There was nothing drab about Tradescant’s treasures. Who could fail to thrill at the sight of his first “Dragon’s egge,” at “Two feathers of the Phoenix tayle,” or at “The claw of the bird Rock; who, as Authors report, is able to trusse an Elephant”? There was a dodo from Mauritius, “a natural dragon, above two inches long,” a “wilde Catt” from Virginia, birds’ nests from China, a circumcision knife of stone, and “A Brazen-ball to warme the Nunnes hands.” If these failed to excite, there was a trunnion from Sir Francis Drake’s globe-girdling Golden Hind, a couple of Roman urns, and some “Blood that rained in the Isle of Wight, attested to by Sir Jo: Oglander.” Other wonders ran a mind-boggling gamut from a “lacrymaticall Urne for Teares, of glasse” and “Nunnes penitentiall Girdles of Haire,” to women’s breeches from Abyssinia and “A Bracelet made of thighes of Indian flyes.” There were turtles and tortoises, teeth from a sea horse, a sea wolf, and the “unicornu marinum,” the closest the Tradescants could get to the true unicorn. Though failure to find it was one of their greater disappointments, other marvels did much to soften the blow. It was not everyone who could claim ownership of “A copper Letter-case an inch long…with a Letter in it, which was swallowed by a Woman, and found.” They own
ed porcelain from China decorated in purple and green, and thirty sorts of tobacco pipes from Brazil, Virginia, China, India, and Amazonia, as well as “Shooes to walk in Snow without sinking,” and “Pohatan, King of Virginia’s habit all embroidered with shells, or Roanoke.” Luckily, this most evocative of all American Indian treasures still survives in the modern Ashmolean Museum (Fig. 14).
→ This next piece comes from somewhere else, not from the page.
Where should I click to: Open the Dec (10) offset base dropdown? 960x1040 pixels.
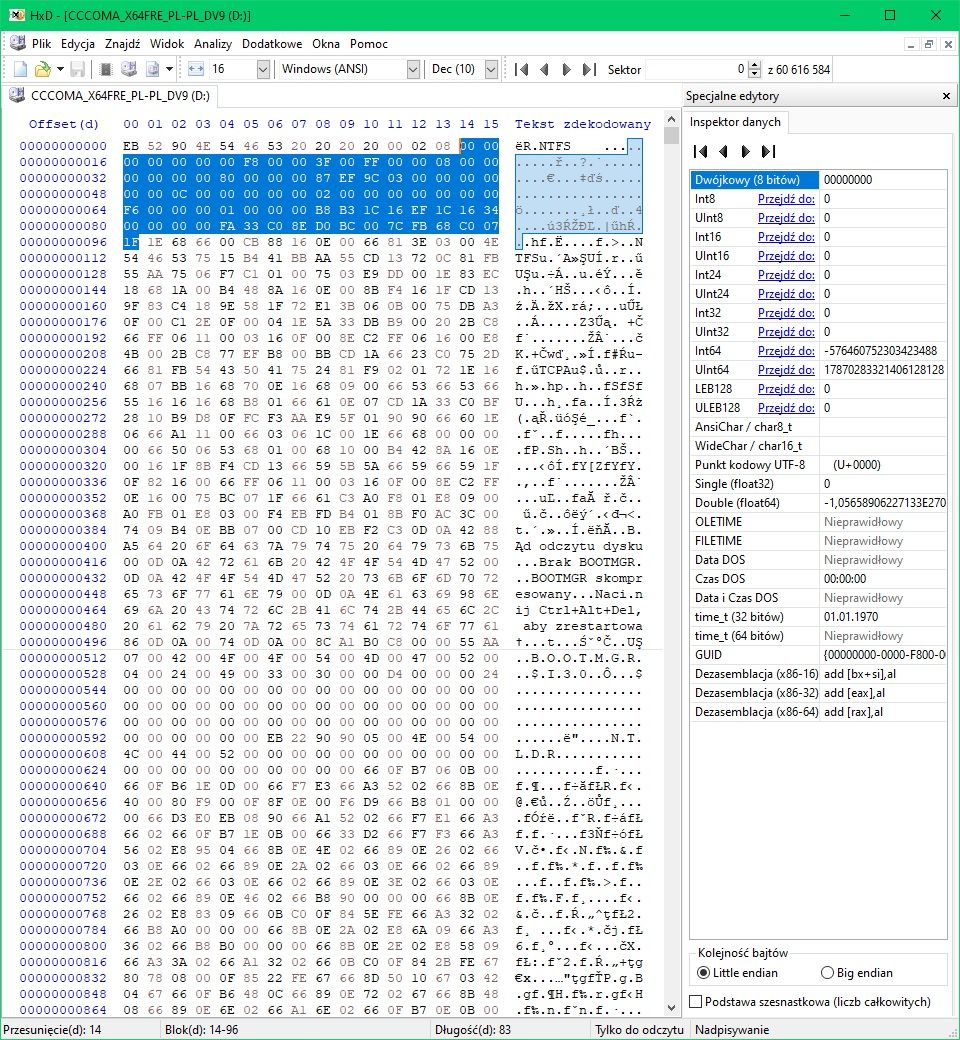tap(463, 69)
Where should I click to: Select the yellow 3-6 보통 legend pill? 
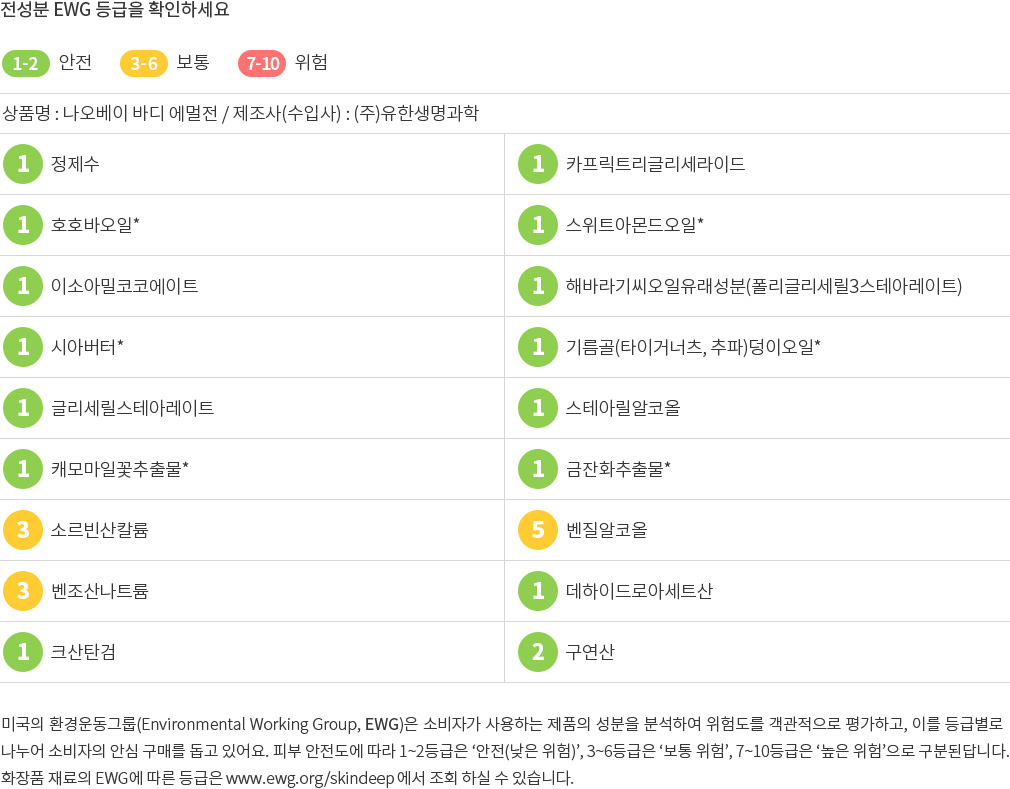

Upon publication of the catalogue and the even greater interest in the Ark that it aroused, the future of the collection was again under discussion, and Elias Ashmole once more expressed his deep concern for its ultimate safety. He mentioned in passing that if he could enlarge his own modest collection to comparable proportions he planned to build a museum for it. John and Hester were suitably impressed, and in 1659, under circumstances that remain unclear, they signed a deed of gift assigning the contents of the Ark to Ashmole upon their deaths. Hester, however, was suspicious of the document and asked Ashmole to allow her to show it to lawyer friends, and he made the mistake of letting her have it. On reading the fine print, John Tradescant decided that he had been duped; he cut his signature and the seals from the vellum, and when, in 1661, he made his will, he made no reference to any previous disposition of the collection. Instead, he left everything to his wife and asked that on her death the contents of the Ark should be given either to Oxford or Cambridge University.
14. The deerskin mantle presented to Captain Christopher Newport by the Virginia Indian chief Powhatan in 1608. The cloak is decorated with shell beadwork in designs comparable to others found on Virginia Indian tobacco pipes in the seventeenth century. The garment was subsequently part of the Tradescant Collection and is now in the Ashmolean Museum.